Но у меня не было никакой возможности узнать, заметила ли эта девочка, лихо проносящаяся кривыми тропками в чаще деревьев, увешанных всевозможной одеждой, заметила ли эта девочка мужественного целеустремленного рыцаря, неотступно следующего за ней, шагающего все шире и шире, чтобы не отстать. Если и заметила, то не подала ни малейшего знака: ни разу не обернулась она в мою сторону. Ни разу не оглянулась.
И вдруг тень маленькой феи свернула и наклонилась к подножию дерева, раскинувшего ветви с плащами, послышались откуда-то шорохи, и в одно мгновение она скрылась с глаз моих, поглощенная темнотой густой листвы.

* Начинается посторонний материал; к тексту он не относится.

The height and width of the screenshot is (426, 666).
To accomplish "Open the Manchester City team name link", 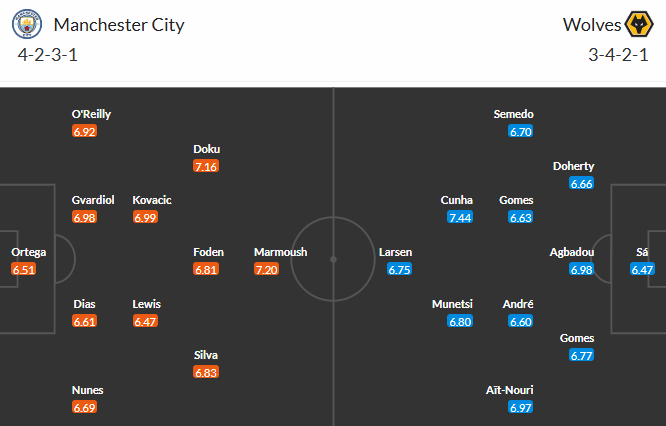I will pyautogui.click(x=119, y=24).
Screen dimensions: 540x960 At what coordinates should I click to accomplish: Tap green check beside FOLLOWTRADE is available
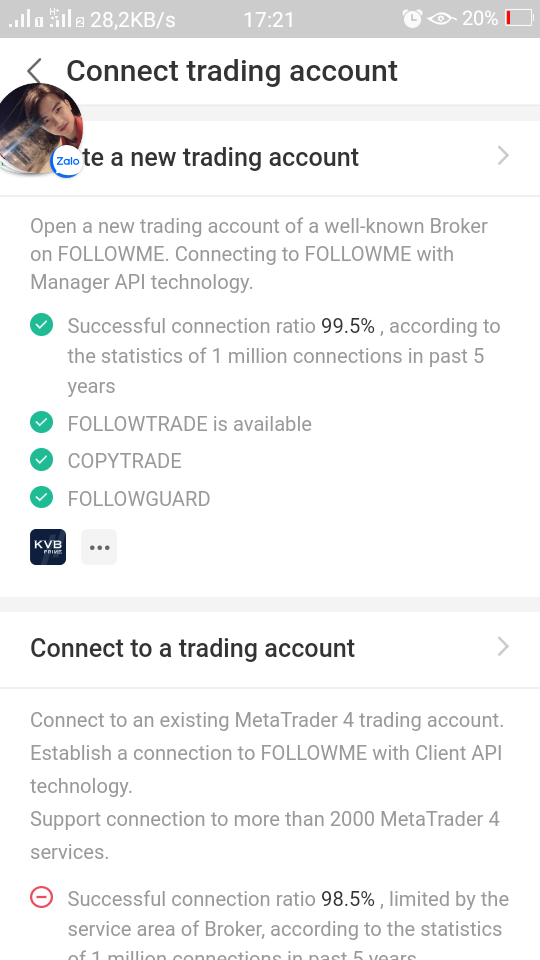42,422
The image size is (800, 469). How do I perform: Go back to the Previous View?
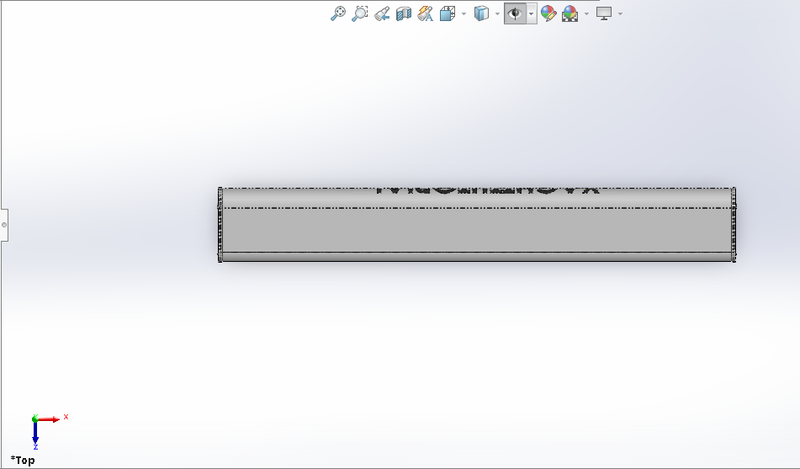coord(381,14)
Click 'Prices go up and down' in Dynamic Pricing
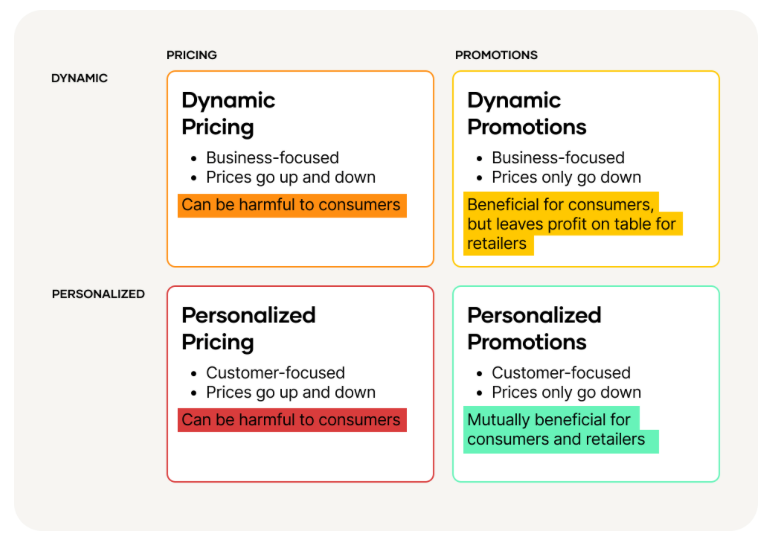This screenshot has height=543, width=774. [x=290, y=177]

В это мгновение нахлынула на меня волна не свойственного мне мужества, отвага рыцарей электрическим током пронзила все мое существо. Без страха рванулся я за ней, достиг конца тропинки, отталкивая и отпихивая от себя ветви тканей длинными сильными движениями пловца, выгребающего против течения, ринулся я прямо в чащу и проложил себе обходной путь между всевозможными сортами и видами шуршащей одежды. И вот так, тяжело дышащий, возбужденный, вылетел я пулей — едва не споткнувшись — на тускло освещенную полянку. Тут я остановился и решил, что буду ждать — сколько бы ни пришлось дожидаться — пока не появится маленькая нимфа. Я воображал, как уловлю среди ближайших ко мне ветвей шорох ее приближающихся шагов, сладость ее дыхания. Я рискну своей жизнью и в ее честь выйду с голыми руками против колдуна, заточившего фею в своем подвале. Я повергну чудовище, разобью железные цепи, сковавшие ее руки и ноги, дарую ей свободу и, став вдалеке, молчаливо и скромно склоню свою голову, ожидая награды. И награда не заставит себя ждать: слезы благодарности, за которыми придет… Я и сам не знал, что придет за ними, но знал, что обязательно придет, поднимется, словно морской прилив, и затопит меня всего.